Goal of the exercise :: When you transcribe the listing that follows, keep every line exact and omit the pictures.

Data section ::
=====

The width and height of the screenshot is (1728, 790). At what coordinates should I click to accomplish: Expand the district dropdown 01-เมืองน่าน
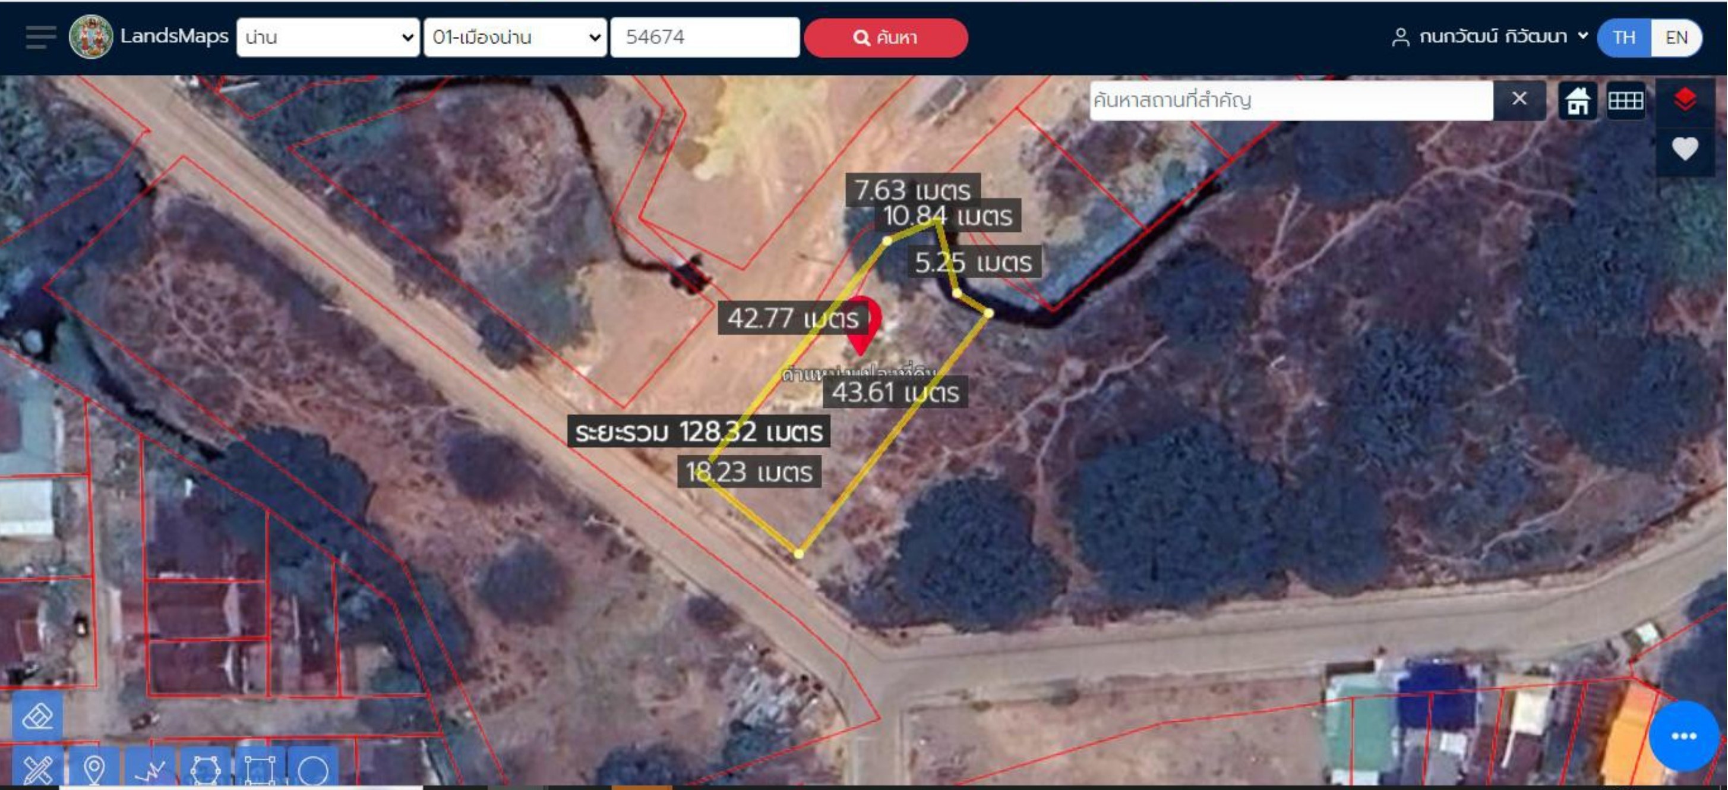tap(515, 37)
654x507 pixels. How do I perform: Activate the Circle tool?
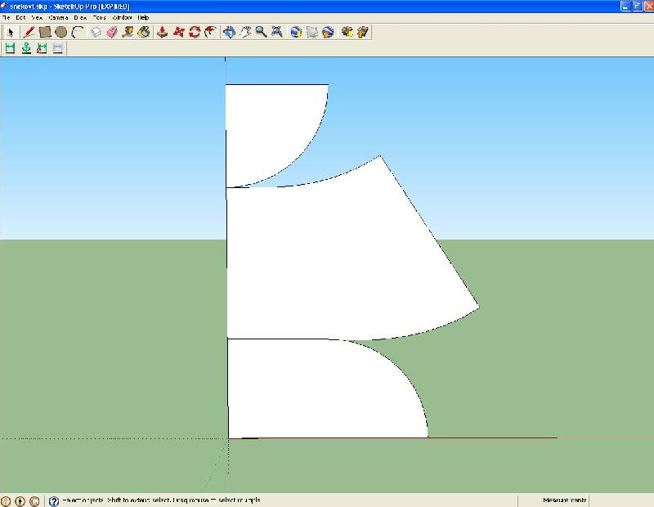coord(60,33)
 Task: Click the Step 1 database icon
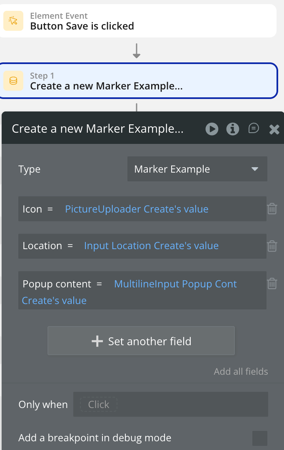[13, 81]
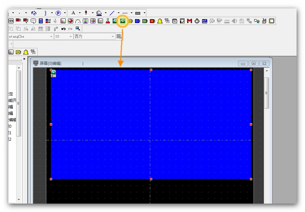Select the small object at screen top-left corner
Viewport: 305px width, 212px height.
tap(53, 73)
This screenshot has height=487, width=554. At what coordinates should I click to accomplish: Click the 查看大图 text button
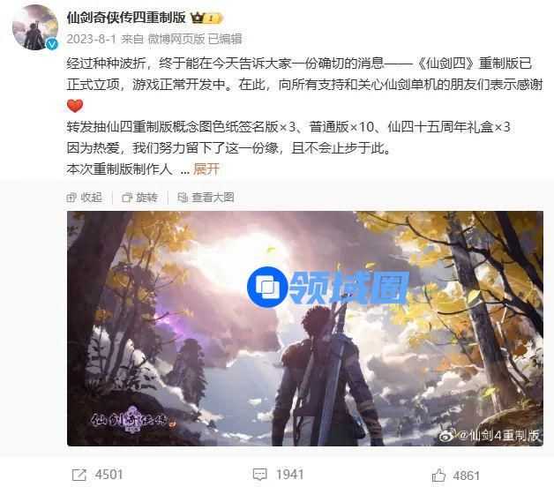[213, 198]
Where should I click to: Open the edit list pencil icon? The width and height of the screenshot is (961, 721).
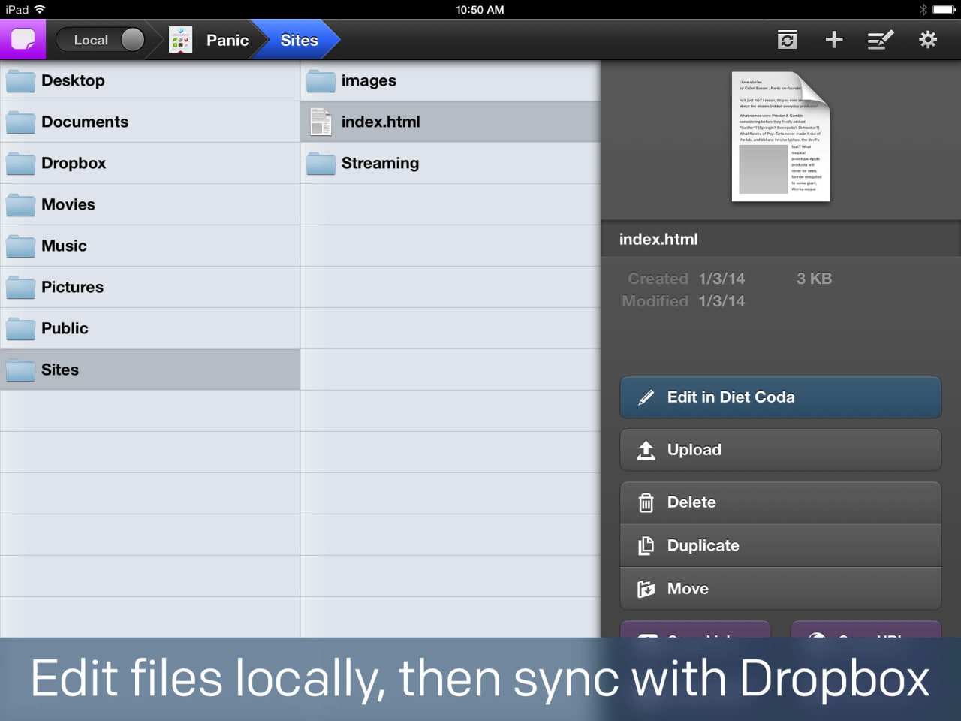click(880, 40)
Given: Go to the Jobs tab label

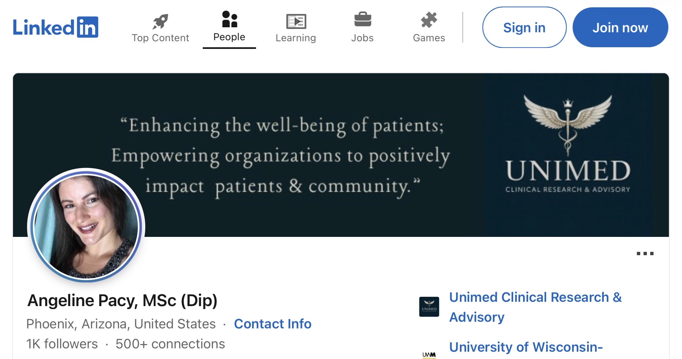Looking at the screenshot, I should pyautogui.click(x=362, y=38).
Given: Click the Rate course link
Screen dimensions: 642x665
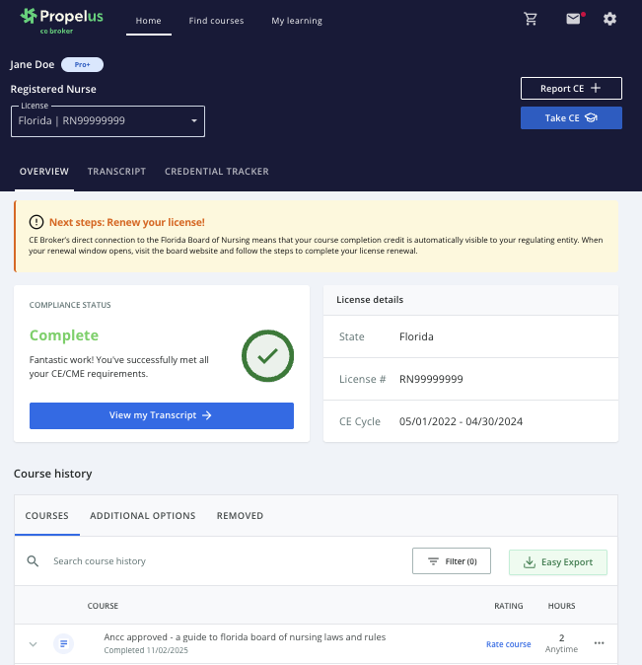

=====

Output of the exercise ::
The width and height of the screenshot is (1728, 790). At what coordinates should I click to accomplish: Expand the district dropdown 01-เมืองน่าน
tap(515, 37)
654x507 pixels. How do I perform: Activate the Circle tool?
coord(60,33)
 Task: Click the Step 1 database icon
[13, 81]
Select the small object at screen top-left corner
Viewport: 305px width, 212px height.
tap(53, 73)
This screenshot has height=487, width=554. At what coordinates should I click to accomplish: Click the 查看大图 text button
[213, 198]
Where should I click to: Open the edit list pencil icon? The width and height of the screenshot is (961, 721).
click(880, 40)
Given: Go to the Jobs tab label

Looking at the screenshot, I should pyautogui.click(x=362, y=38).
Given: Click the Rate course link
Screen dimensions: 642x665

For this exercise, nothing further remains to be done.